Volunteers: there are plenty of doctors who have responded to the crisis in Kenya, but there is an urgent need for trained trauma counselors, and those with rape crisis program implementation.
I discussed the strategy of having a mobile corps of trained trauma counselors who could rapidly train outreach workers at community based NGOs like WOFAK to help them support the women and families where sexual assault has happened. This idea was welcomed and actively discussed. To date, there are some trauma counselors in Kenya, but at NWN and in other agencies, the general feeling is that there hasn't been this level of need and the sexual violence hasn't been related to political violence in the way it is now, creating different dimensions.
There is also a need for Child-based best practice initiatives to learn from that could help with the children who have suffered these physical attacks.
The other issue is that the FOLLOW UP of clients is not as clear. They work with NGOs, but there hasn't yet been a strategy of referring people into support groups or creating support groups for the children, families, parents -- this is a next step. I shared what the groups in DRC and elsewhere have done that I know about, and the WE-ACTx model. Again, there is a desire to learn from what others out there have done in similar situations of war.
Going forward: there is a plea for the global HIV community, for groups and leaders to SPEAK OUT, loudly, and to please do so IN SUPPORT of the Kenyan women.. but not just to issue statements from NY and do nothing more.
There is an urgent plea from some Kenyan women leaders for us to ACT by coming to Kenya: for world and women leaders with experience in peace-making to COME here and meet with political and civil society leaders, to provide support to women leaders and the NGOs, to bring resources and share field strategies -- in an effort to avert further violence. There has been criticism of politicians who have come in and flown out after failing to mediate, and a request for those with experience in peace-making, and disaster response, to help in Kenya.
I will keep you posted on other developments.
Finally, I suggested to some pf the women leaders /colleagues that they consider setting up a website or central list to centralize and share updates, needs and strategies. I think this will happen, and be discussed tomorrow a.m., and I will keep this list informed.
FYI: Leah Okeyo has started a discussion group on PulseWire to talk about how to help network and support Kenyan women. If you wish to join, go to www.beta.pulsewire.net and use the password: voices. After signing in, go to Community in the navigation bar, and you will find the Join a Group link. You will be notified of any new comment. Leah is actively inviting Athena, ICW, ITPC and PATAM members to provide their views to her, and suggestions for how to address future challenges around ARV access.

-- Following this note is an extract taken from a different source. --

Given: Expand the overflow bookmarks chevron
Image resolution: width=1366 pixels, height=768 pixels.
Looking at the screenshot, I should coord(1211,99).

Finally, I interviewed with Ann Njogu, a lawyer who ran for Parliament recently, and a well known human rights figure. She talked passionately about the need to promote the fact that Kenya has a Sexual Offences Act, has a Constitution, and that everyone must promote upholding of the rule of law in Kenya. There were other discussions, including the need to immediately mobilize more stakeholders in diff communities, including prominent male leaders, to speak out against the sexual violence which is being carried out a lot at the police, and for this to possibly happen via PSAs on radio and television.
Within all of this, groups like CARE are active, hoping to fund any new activities and help map and assess the situation. AMPATH is also active and has mapped who is doing what, esp outside the capital and major cities.
So, having summed this up, my suggestion for those of you reading this is to take a small action this weekend: on behalf of your organization, let the GOR Kenya know that govt has a role to protect civiliians from sexual violence, that police must respect the law, that your groups support democratic rule in Kenya, and speak in solidarity with women's groups.